═════ Passage
Whole – Grain Cereals | This may significantly reduce the risk of cardiovascular disease, type 2 diabetes and cancer. It was also shown to have an effect on the reduction of body fat. On the other hand refined cereals where shown to have a negative effect on health most particularly white rice when in the context of a westernised diet.
Tammy’s Tips | Choose wholegrain. This means brown grainy breads, brown rice and whole grain cereals. Not only does this have the great protective benefits discovered in the study but it also is full of fibre which means it keeps you fuller for longer and has a slower release of energy.
Legumes | The humble legume was shown to reduce cancer risk by up to 48%. It also showed a significant reduction in blood glucose levels, total cholesterol, LDL and triglycerides and an increase in HDL.
Tammy’s Tips | Well this is music to vegetarians and vegans ears. Although this has been known for some time, it is becoming more mainstream to opt for a vegetarian or vegan option and with all the alternatives this is becoming easier. Try having one meat free meal a week. Over the next few weeks I will be doing some recipes for meat free Mondays to get you feeling inspired. For now though try my latest legume obsession from The Sprouted Kitchen’s Marrakesh carrot salad.
══════════
Study questions ->
1. According to the passage, by how much were legumes shown to reduce cancer risk?
2. Copy out the part of the passage starting with "Whole – Grain" and going on through "increase in HDL.".
The data is separate material, unrelated to the passage.
═════ Material provided
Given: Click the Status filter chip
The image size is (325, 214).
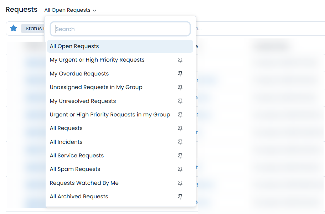Looking at the screenshot, I should 34,28.
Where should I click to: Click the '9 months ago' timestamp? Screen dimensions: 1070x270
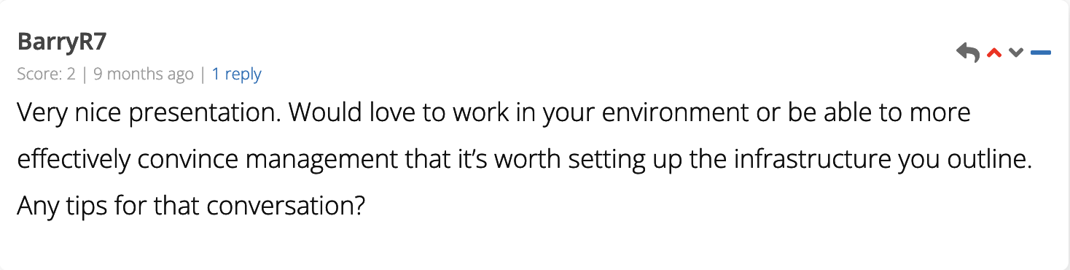[144, 74]
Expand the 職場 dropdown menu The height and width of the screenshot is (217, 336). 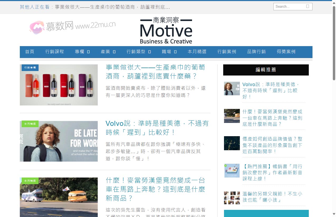[x=169, y=52]

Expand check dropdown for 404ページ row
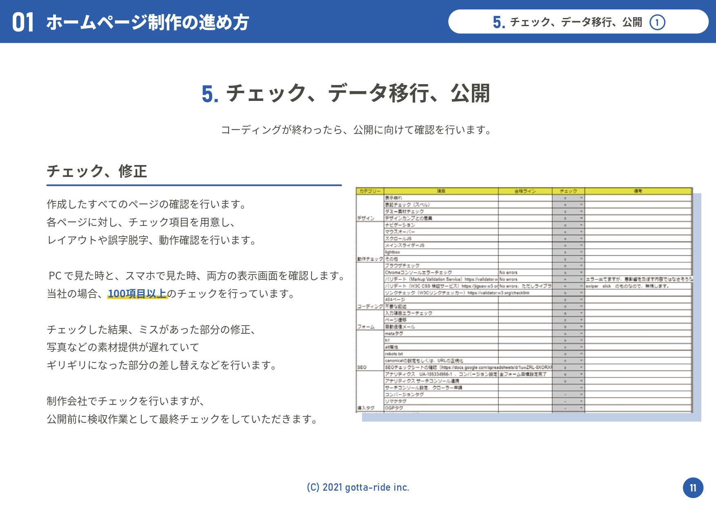click(581, 300)
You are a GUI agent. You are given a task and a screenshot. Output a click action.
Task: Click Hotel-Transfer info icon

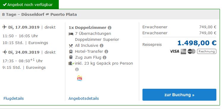pos(106,52)
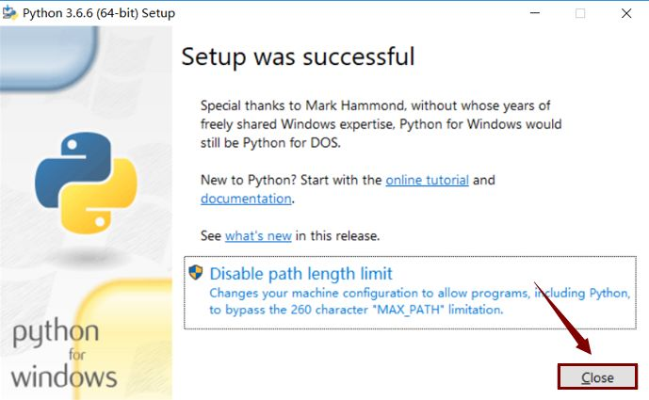Click the UAC shield icon
Screen dimensions: 649x400
tap(195, 273)
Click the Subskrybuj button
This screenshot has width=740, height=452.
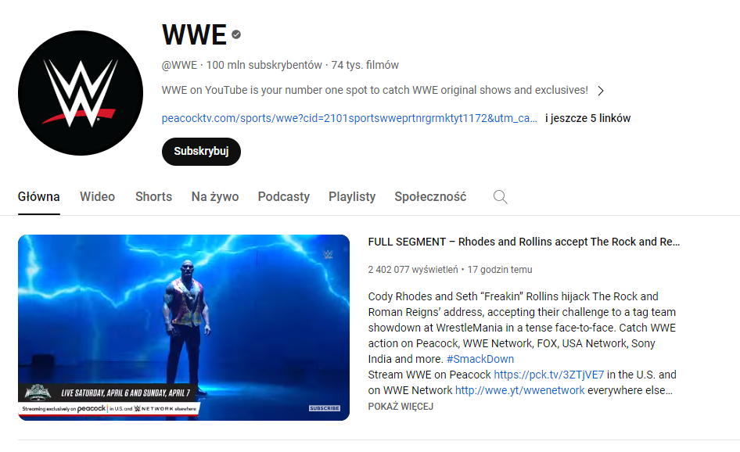click(201, 152)
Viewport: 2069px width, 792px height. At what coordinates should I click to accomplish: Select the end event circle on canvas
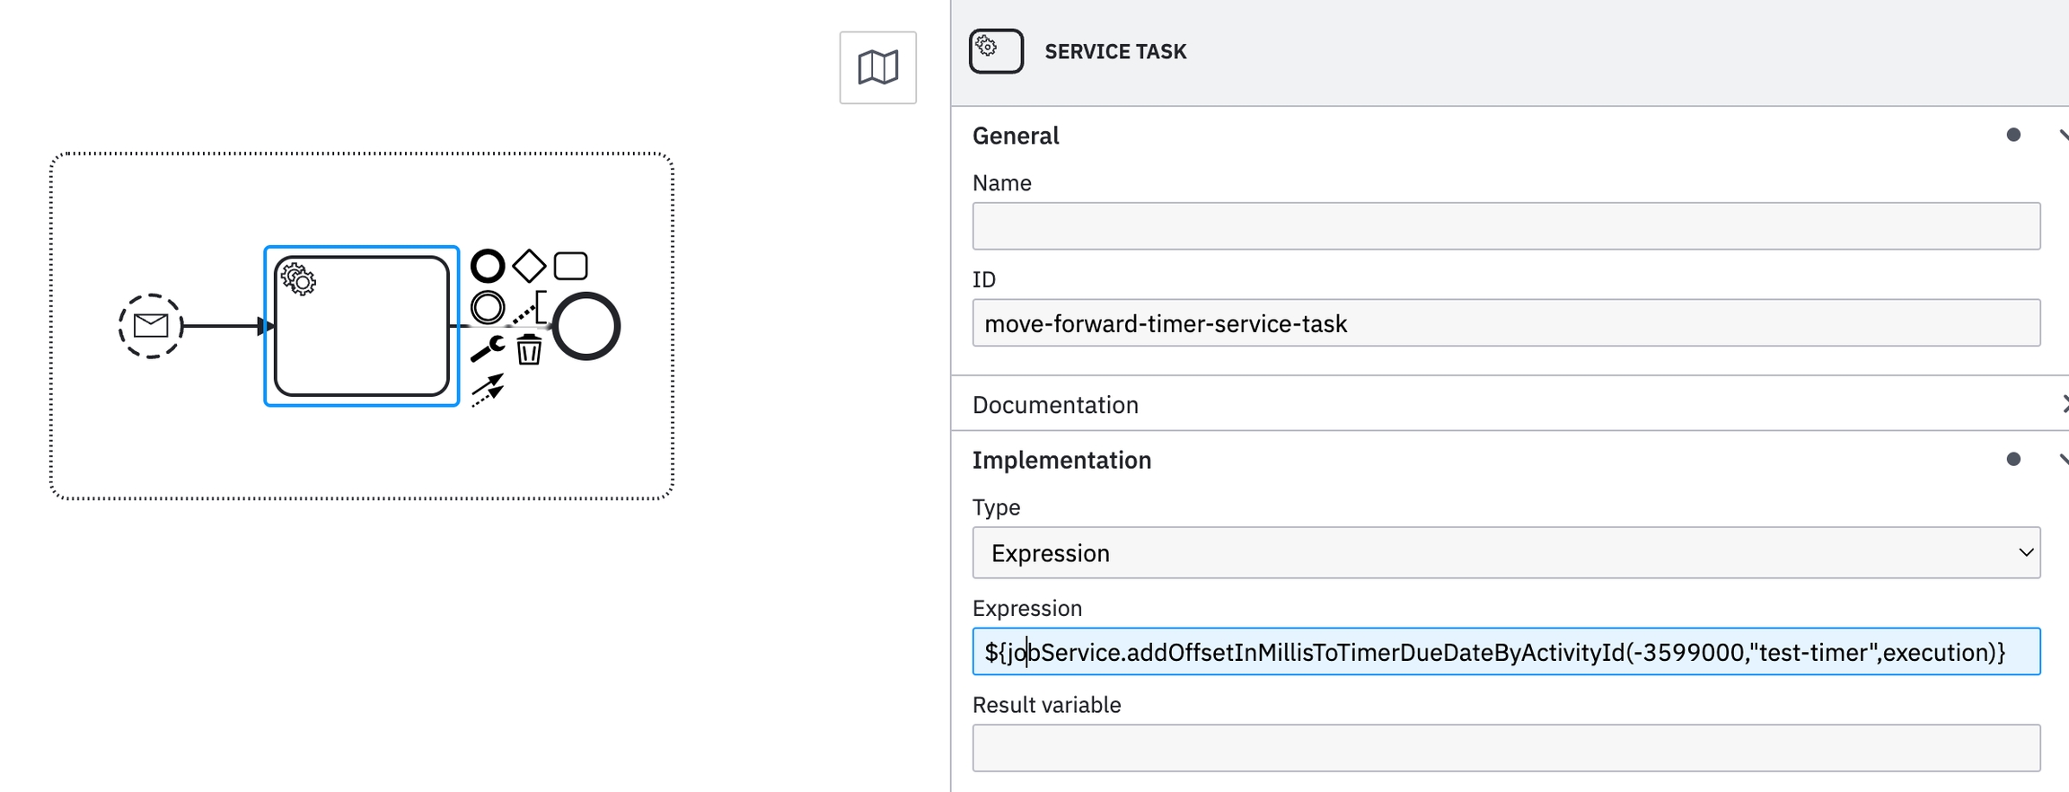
══════════
Answers per task ->
1. By up to 48%.

2.
Whole – Grain Cereals | This may significantly reduce the risk of cardiovascular disease, type 2 diabetes and cancer. It was also shown to have an effect on the reduction of body fat. On the other hand refined cereals where shown to have a negative effect on health most particularly white rice when in the context of a westernised diet.
Tammy’s Tips | Choose wholegrain. This means brown grainy breads, brown rice and whole grain cereals. Not only does this have the great protective benefits discovered in the study but it also is full of fibre which means it keeps you fuller for longer and has a slower release of energy.
Legumes | The humble legume was shown to reduce cancer risk by up to 48%. It also showed a significant reduction in blood glucose levels, total cholesterol, LDL and triglycerides and an increase in HDL.